作業指示 » イエソドに関する記事のうち、「2022-04-16 19:07:01 | 心身宇宙論」を含む語句で始まり「の天球とも呼ぶことができる。」で終わる部分を、「宇宙の機構」を「宇宙のメカニズム」に改めて書き出してください。

ページ抜粋 »
深く潜れ(Dive Deep)! キネシオロジー&クラニオセイクラル・ワーク(クラニオ)の蒼穹堂治療室

「ココロとカラダ」再生研究所、蒼穹堂治療室が送る、マニアックなまでに深く濃い、極私的治療論とお役立ち(?)情報の数々。

カバラと「生命の木」 28

2022-04-16 19:07:01 | 心身宇宙論

「カバラと『生命の木』」の第28回。今回から話は第9セフィラ、イエソドへと移る。

イエソドの象徴体系は矛盾する両面からなる。一方は強固に確立された宇宙の基盤としてのイエソド(実際、イエソドの魔法イメージは力強い裸の男性であり、神名のシャダイは「全能」を意味する)。そしてもう一方は非常に流動的で常に変動する状態にある月、水の属性を持ったイエソドである。

この矛盾を調和させるものがイエツィラー文に見出される。すなわちイエソドは「流出を浄化する。それは流出の表現の設計を検閲し訂正する。また、その表現が設計されている統一性を減少することも分割することもなく配置する」。これが意味することは、ホドにおいて「設計」され「表現」された混沌として流動的な水が、イエソドにおいて「検閲」され「訂正」され、「統一性」を損なうことなく「配置」されるということであり、これがイエソドにおける霊的体験──宇宙の機構の霊視と呼ばれる──である。ゆえにイエソドは宇宙の機構の天球とも呼ぶことができる。

[収集データ]

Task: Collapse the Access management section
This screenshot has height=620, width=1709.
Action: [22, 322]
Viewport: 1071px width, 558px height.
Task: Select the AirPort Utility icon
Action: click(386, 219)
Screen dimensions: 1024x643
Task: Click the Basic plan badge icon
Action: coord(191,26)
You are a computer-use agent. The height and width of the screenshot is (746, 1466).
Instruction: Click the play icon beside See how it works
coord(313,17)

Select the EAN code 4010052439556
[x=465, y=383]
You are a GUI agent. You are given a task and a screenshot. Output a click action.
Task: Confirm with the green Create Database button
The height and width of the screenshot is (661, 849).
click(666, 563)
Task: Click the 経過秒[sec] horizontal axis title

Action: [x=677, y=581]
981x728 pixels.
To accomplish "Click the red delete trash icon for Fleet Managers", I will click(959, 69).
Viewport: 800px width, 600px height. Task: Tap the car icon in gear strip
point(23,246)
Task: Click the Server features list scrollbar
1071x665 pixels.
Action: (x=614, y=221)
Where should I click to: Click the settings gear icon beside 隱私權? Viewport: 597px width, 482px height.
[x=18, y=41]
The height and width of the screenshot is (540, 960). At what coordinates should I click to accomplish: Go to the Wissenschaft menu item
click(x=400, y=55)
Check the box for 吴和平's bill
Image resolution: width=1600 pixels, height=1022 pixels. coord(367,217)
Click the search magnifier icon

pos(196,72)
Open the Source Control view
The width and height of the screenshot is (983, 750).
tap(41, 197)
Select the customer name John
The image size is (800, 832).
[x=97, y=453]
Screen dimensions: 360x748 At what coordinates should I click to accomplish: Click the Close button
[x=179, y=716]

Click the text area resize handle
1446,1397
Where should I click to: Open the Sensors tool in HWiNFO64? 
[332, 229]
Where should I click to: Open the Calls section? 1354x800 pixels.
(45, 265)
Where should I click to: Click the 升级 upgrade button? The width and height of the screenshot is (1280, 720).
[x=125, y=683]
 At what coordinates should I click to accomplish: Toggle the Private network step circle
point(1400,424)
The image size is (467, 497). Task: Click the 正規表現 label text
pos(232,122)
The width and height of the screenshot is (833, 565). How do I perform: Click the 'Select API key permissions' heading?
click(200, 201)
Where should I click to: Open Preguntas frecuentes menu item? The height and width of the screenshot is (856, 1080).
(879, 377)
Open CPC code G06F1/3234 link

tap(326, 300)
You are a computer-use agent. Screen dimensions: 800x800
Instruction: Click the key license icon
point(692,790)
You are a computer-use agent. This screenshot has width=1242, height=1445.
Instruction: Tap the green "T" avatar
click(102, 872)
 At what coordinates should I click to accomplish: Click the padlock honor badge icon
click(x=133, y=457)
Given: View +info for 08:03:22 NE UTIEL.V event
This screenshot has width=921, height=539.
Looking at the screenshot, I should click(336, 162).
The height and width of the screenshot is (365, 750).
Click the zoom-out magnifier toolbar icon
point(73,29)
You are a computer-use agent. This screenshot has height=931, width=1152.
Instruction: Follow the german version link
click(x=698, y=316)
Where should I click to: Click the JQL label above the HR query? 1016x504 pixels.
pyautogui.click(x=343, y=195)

解答欄 »
2022-04-16 19:07:01 | 心身宇宙論

「カバラと『生命の木』」の第28回。今回から話は第9セフィラ、イエソドへと移る。

イエソドの象徴体系は矛盾する両面からなる。一方は強固に確立された宇宙の基盤としてのイエソド(実際、イエソドの魔法イメージは力強い裸の男性であり、神名のシャダイは「全能」を意味する)。そしてもう一方は非常に流動的で常に変動する状態にある月、水の属性を持ったイエソドである。

この矛盾を調和させるものがイエツィラー文に見出される。すなわちイエソドは「流出を浄化する。それは流出の表現の設計を検閲し訂正する。また、その表現が設計されている統一性を減少することも分割することもなく配置する」。これが意味することは、ホドにおいて「設計」され「表現」された混沌として流動的な水が、イエソドにおいて「検閲」され「訂正」され、「統一性」を損なうことなく「配置」されるということであり、これがイエソドにおける霊的体験──宇宙のメカニズムの霊視と呼ばれる──である。ゆえにイエソドは宇宙のメカニズムの天球とも呼ぶことができる。